Ещё Саша хорошо дрался — в самом прямом смысле, кулаками. Нет, никакими «приёмами» он не владел. Зато он быстро схватил главное уличное умение, блатной кураж: как раскручивать адреналин, не теряя сообразиловки. Более того, именно потому, что он не был гопником, он мог позволить докручивать себя до того состояния, когда тебе становится всё равно, что с тобой будет — лишь бы убить или искалечить того, кто перед тобой. В таком состоянии даже хиляк может уделать качка — хотя бы потому, что отключаются все и всяческие ограничения на причинение вреда, которые на инстинктивном уровне есть даже у последнего подонка. Например, трудно выдавить живому человеку пальцем глаз — даже у записной мрази на этом месте стоит барьер. Но когда местная гопота попыталась Сашу стопануть, он сказал, что вынет глаз первому, кто сунется. Гопа услышала верхним чутьём, чем пахнет от безобидного с виду парнишки, и быренько сдулась. Потом долго ходили слухи, что «Санёк при делах»: в нём почуяли начинающего бандюка. Ошибка, в общем, простительная.

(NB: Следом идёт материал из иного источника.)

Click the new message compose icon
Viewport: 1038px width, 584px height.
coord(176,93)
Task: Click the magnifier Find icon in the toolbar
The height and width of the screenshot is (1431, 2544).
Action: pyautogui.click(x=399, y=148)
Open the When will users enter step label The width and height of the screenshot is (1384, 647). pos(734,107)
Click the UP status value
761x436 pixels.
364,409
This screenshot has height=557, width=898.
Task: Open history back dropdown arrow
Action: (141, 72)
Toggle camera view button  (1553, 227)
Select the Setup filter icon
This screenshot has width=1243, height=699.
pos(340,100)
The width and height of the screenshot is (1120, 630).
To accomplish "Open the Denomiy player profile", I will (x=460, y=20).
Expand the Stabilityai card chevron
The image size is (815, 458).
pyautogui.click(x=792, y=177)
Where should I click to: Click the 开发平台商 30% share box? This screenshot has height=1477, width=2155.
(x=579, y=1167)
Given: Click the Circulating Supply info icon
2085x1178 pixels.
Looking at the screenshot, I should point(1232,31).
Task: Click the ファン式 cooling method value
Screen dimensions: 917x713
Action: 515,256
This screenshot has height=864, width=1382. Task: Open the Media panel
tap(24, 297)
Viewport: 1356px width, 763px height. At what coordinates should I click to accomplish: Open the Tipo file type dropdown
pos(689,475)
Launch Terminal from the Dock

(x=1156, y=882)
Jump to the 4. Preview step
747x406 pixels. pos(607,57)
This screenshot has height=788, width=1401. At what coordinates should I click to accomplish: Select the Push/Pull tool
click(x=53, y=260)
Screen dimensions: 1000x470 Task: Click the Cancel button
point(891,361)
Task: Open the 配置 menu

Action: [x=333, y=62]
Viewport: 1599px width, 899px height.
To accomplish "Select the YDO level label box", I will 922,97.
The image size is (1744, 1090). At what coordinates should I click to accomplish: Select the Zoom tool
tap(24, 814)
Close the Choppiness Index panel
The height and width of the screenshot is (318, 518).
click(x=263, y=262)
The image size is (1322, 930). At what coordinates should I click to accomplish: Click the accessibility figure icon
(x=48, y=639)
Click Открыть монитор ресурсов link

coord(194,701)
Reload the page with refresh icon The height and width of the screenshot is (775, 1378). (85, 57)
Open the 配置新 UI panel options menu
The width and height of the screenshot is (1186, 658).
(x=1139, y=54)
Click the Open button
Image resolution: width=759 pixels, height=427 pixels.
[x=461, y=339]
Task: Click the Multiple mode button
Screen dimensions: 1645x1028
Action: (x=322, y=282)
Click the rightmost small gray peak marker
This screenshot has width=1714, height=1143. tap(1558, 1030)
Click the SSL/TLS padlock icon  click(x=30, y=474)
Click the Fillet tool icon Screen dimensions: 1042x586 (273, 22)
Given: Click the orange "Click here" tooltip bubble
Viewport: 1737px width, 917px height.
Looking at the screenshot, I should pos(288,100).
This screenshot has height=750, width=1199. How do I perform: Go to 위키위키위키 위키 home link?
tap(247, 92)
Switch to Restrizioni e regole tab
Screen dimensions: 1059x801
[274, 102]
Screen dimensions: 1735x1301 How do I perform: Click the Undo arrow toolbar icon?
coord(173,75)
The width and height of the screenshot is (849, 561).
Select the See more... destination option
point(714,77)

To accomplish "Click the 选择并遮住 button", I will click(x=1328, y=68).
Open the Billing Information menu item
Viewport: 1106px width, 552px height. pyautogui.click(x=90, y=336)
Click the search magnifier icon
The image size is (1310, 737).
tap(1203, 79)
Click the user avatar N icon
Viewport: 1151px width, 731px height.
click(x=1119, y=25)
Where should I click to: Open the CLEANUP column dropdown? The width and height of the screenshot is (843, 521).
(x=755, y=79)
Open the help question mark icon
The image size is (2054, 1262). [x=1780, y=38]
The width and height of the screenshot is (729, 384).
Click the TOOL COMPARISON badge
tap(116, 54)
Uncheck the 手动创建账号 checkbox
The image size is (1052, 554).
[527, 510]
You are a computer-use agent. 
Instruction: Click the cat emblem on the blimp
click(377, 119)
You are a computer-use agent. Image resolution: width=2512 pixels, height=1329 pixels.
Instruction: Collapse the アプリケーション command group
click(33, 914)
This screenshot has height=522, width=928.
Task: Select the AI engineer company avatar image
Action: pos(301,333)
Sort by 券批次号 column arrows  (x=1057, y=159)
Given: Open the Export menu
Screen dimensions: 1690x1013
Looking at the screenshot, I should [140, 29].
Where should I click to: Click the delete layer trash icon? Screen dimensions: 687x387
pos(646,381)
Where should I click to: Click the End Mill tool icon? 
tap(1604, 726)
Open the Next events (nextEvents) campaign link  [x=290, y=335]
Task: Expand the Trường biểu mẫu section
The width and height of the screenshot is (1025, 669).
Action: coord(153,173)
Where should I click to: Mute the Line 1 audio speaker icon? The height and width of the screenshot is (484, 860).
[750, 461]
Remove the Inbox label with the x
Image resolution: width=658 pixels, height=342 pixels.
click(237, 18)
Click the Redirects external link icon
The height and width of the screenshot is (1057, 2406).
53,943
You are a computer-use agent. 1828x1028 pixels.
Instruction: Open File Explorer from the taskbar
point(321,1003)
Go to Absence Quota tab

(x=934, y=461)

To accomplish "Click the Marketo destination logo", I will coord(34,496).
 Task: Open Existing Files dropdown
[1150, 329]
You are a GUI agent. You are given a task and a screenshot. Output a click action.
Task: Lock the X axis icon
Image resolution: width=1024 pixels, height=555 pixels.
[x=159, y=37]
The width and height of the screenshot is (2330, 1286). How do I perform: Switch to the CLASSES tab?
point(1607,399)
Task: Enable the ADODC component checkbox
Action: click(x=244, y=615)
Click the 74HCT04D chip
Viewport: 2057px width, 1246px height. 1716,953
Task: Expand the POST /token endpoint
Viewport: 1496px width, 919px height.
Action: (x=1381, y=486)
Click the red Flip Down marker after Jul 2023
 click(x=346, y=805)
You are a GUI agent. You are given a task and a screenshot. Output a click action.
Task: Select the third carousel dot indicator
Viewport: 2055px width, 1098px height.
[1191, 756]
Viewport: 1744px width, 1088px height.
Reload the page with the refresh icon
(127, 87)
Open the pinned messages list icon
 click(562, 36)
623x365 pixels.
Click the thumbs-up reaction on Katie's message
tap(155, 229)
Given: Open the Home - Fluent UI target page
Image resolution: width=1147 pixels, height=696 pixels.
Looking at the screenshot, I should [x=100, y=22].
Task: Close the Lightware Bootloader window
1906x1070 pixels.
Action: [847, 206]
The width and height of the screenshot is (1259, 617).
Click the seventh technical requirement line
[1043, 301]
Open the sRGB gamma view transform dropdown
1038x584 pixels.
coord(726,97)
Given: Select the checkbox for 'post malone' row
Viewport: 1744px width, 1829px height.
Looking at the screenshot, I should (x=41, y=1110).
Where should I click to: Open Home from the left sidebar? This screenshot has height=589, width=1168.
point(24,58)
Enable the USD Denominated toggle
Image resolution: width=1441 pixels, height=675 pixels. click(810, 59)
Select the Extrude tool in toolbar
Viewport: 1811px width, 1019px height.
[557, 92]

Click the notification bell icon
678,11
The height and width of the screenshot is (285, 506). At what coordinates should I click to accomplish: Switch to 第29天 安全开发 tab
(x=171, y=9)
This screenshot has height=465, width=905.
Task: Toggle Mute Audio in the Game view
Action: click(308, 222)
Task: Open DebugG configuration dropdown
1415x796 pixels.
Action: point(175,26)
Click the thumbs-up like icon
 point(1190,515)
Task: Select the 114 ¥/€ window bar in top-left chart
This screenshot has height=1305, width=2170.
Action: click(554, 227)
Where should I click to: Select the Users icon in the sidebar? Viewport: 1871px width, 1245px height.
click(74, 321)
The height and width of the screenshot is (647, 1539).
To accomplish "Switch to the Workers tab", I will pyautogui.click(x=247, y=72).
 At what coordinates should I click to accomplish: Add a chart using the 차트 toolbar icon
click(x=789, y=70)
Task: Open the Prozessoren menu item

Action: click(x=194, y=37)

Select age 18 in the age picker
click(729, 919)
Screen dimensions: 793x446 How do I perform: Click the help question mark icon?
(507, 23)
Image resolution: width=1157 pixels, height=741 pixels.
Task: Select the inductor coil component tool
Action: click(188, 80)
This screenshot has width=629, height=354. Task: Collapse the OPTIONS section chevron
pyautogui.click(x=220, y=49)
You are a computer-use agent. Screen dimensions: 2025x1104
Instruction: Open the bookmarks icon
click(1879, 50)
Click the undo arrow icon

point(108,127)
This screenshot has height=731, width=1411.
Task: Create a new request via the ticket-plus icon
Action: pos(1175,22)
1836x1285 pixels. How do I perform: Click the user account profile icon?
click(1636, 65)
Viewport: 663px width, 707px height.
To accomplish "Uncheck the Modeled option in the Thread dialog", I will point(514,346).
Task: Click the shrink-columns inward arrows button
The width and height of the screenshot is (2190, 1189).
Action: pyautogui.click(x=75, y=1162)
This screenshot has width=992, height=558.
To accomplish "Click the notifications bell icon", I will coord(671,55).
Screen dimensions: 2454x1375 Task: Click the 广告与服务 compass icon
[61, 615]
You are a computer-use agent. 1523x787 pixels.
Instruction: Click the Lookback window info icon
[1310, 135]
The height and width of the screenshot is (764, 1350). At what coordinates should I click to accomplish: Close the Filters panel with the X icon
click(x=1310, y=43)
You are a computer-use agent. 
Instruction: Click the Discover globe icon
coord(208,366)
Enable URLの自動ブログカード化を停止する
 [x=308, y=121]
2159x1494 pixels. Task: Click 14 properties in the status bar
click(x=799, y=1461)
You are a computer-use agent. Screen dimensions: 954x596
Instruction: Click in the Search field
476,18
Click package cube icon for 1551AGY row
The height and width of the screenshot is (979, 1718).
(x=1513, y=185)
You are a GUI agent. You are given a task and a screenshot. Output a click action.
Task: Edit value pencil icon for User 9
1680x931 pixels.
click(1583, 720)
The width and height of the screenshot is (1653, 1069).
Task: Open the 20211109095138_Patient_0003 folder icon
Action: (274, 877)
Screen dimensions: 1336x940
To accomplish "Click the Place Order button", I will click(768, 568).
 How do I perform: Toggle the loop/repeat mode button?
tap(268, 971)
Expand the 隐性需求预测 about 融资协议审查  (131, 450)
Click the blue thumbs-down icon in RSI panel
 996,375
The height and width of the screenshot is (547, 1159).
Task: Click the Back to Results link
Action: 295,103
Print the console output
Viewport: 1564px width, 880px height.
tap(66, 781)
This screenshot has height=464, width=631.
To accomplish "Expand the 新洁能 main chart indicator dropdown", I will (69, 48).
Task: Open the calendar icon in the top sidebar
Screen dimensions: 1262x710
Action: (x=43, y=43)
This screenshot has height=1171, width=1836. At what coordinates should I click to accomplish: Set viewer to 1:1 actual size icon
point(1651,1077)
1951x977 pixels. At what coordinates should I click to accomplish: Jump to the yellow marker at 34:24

Забегая вперёд: примерно тогда же Зиновьев начал осознанно строить свои отношения с коллективностью — не с тем или иным «коллективом», а с коллективностью вообще. В принципе, его позицию можно было бы назвать крайним индивидуализмом. Сам Зиновьев, однако, это категорически отрицал: он называл себя «идеальным коллективистом», а позицию определял примерно так: «я признаю достоинства и правду коллектива, но не дам ему меня съесть, лишить индивидуальности, — для его же, в конечном итоге, блага». Позиция, надо сказать, вполне диалектическая. В этом смысле его позднейшие занятия диалектической логикой были абсолютно закономерны и внутренне оправданы: он так жил.